I had the great joy of attending the Royal School of Church Music (RSCM) course in Newport, Rhode Island last week. Each summer, there are RSCM camps at various places throughout the country. The weeklong camps are geared towards boys and girls, but adults come along as well and fill in the gaps needed for the alto, tenor, and bass parts. I was thrilled to take five of our own choristers to this camp.

Under the direction of Ben Hutto, who directs the choirs at St. Alban’s School and the National Cathedral School in Washington, the choristers rehearsed for several hours each day tackling complicated music by Rachmaninov, Haydn, Bairstow, and many others. It’s an exhausting week for them, but the music they make is incredible. Two evensongs, a hymn festival, and a full sung choral mass were all beautifully offered. This year, I believe there were nearly 130 participants. We were honored to sing at historic Trinity Church (which also has a George Washington pew), Emmanuel Church (a beautiful Ralph Adams Cram building), and St. George’s School Chapel (another stunning Cram building which sits atop Newport overlooking one of the beaches below). We rehearsed each day at Ochre Court, a former home located immediately next door to the Breakers (the Vanderbilt family’s famous summer “cottage” – one should be so lucky!). Ochre Court was donated some years ago to Salve Regina University so now it functions as a large reception area and hosts some administrative offices upstairs. Our rehearsals were in the Grand Ballroom.

Side story/Tangent: Mrs. Cornelius Vanderbilt invited the famous violinist Fritz Kreisler to the Breakers to play for a summer garden party she was hosting one time. Kreisler, arguably the most celebrated violinist of his time, was not that interested in playing. When she asked him what his fee would be, he replied, “Eighteen thousand dollars.” That’s an exorbitant amount of money for the early part of the 20th century. Mrs. Vanderbilt responded, “Well, that’s fine but I hope you understand that you are not to mingle with any of my guests.” Kreisler responded, “Oh, in that case, my fee is only 500 dollars.”

The theme of this course was “Saints and Angels.” I was surprised at how little I actually knew about angels. For instance, I wasn't aware that there are nine categories of angels. This, despite the fact that we regularly will sing a hymn in our hymnal which lists these nine categories! Do you know what hymn it is? I invite you to see if you can discover it.

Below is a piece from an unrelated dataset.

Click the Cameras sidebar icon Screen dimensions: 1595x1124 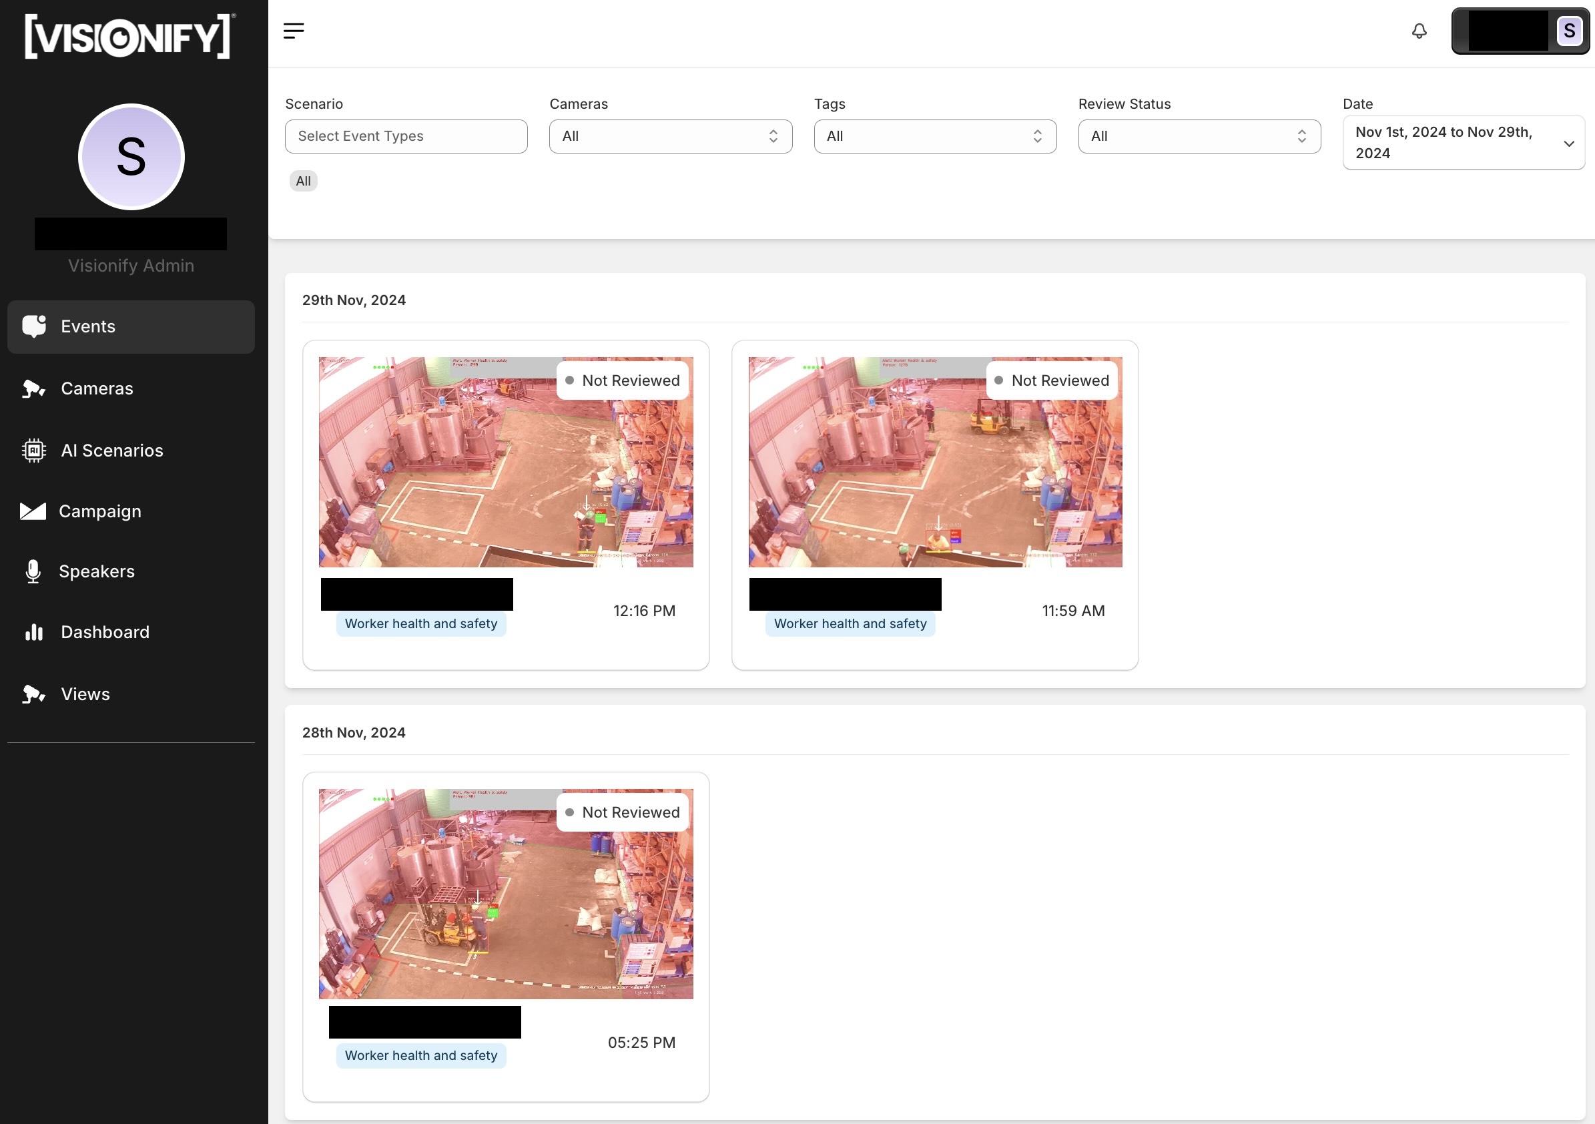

One common thread of the angels is about how they are endlessly singing “Holy!” The sounds the choristers made last week must surely be a foretaste of the heavenly choir. At a hymn festival one evening, I was moved to tears hearing the large contingent of treble voices singing the descants on top of these wonderful hymns – a perfectly pure sound which combined into one. No one particular voice stood out, but they were all moving in complete and seamless unison drawing attention not to themselves, but to the great and original Composer who gave creation the gift of music.